'''

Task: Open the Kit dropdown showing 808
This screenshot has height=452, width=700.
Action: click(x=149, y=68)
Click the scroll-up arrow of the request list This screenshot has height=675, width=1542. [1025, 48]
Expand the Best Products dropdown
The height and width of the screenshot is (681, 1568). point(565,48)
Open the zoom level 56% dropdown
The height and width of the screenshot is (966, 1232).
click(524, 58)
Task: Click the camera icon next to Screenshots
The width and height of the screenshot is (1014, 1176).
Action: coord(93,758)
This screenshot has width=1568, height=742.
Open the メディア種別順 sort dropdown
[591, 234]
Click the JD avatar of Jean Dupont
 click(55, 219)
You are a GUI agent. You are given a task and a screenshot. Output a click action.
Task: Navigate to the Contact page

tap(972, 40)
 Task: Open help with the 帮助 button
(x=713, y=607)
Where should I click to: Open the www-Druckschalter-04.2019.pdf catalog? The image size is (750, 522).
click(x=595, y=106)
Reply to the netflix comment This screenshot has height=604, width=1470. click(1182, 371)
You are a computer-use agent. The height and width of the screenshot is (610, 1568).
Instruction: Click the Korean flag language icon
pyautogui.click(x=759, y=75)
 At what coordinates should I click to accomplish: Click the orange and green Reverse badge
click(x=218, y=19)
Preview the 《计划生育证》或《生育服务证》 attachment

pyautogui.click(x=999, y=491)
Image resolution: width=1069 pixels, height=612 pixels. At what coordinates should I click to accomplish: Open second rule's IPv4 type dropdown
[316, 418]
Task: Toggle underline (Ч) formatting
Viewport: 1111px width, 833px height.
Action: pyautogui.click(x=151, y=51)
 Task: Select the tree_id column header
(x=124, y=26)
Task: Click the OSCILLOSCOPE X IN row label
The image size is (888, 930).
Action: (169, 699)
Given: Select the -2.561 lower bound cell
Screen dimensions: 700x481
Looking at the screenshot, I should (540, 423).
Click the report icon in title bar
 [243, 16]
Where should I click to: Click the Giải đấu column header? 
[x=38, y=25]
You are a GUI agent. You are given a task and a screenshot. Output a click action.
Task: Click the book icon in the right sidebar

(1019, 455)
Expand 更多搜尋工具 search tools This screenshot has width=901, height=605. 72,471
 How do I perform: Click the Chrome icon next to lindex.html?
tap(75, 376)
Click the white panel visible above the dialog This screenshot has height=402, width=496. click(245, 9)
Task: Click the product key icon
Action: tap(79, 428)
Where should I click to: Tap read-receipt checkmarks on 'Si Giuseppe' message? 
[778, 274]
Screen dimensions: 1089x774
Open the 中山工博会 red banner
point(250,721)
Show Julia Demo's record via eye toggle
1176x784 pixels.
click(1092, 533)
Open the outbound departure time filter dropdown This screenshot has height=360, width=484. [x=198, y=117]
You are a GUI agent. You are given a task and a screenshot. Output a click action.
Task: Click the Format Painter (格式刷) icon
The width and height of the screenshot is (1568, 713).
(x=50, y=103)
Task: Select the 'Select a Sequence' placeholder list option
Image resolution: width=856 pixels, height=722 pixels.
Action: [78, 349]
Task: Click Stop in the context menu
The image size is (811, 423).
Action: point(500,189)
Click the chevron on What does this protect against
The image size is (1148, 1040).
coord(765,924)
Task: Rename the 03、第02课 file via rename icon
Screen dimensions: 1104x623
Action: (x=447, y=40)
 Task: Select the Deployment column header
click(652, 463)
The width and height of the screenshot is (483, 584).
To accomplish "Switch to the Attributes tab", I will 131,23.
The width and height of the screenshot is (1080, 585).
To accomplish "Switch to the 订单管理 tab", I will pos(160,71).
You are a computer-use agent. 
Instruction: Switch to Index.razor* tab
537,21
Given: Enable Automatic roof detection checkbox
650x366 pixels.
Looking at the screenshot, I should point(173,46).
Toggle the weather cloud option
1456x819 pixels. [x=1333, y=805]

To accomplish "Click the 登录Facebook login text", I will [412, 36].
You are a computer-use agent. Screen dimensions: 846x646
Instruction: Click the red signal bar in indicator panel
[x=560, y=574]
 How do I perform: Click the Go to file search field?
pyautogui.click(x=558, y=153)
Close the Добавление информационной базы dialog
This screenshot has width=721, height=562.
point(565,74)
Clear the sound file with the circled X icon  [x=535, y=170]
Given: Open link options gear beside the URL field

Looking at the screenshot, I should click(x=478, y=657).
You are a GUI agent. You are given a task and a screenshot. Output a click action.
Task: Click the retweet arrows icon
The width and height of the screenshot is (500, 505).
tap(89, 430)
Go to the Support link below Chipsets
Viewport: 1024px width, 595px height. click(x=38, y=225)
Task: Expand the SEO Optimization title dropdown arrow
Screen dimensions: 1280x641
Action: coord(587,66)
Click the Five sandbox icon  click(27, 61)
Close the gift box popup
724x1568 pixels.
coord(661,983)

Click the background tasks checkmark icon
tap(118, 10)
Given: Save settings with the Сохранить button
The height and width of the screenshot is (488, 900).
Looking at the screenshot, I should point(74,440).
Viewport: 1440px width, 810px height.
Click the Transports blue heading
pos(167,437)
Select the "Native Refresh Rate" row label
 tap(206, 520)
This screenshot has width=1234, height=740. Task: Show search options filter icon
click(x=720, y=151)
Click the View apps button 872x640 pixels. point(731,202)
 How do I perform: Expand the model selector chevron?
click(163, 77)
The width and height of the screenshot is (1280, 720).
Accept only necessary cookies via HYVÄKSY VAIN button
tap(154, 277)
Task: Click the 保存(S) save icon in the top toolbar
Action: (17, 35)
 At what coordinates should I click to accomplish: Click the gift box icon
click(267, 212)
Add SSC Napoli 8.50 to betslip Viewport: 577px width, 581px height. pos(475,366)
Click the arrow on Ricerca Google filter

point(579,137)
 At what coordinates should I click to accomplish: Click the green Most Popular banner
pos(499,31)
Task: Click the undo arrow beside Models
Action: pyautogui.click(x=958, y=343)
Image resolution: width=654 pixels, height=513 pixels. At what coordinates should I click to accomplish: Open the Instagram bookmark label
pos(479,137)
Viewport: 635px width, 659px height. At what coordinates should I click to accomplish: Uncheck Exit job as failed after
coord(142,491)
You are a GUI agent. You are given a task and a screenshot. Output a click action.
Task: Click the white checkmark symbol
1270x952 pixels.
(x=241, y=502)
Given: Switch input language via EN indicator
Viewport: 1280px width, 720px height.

'''

_The task:_
How many lines in the listing above have the word "computer" in them? Count them and give the number alone.

_Response box:_
3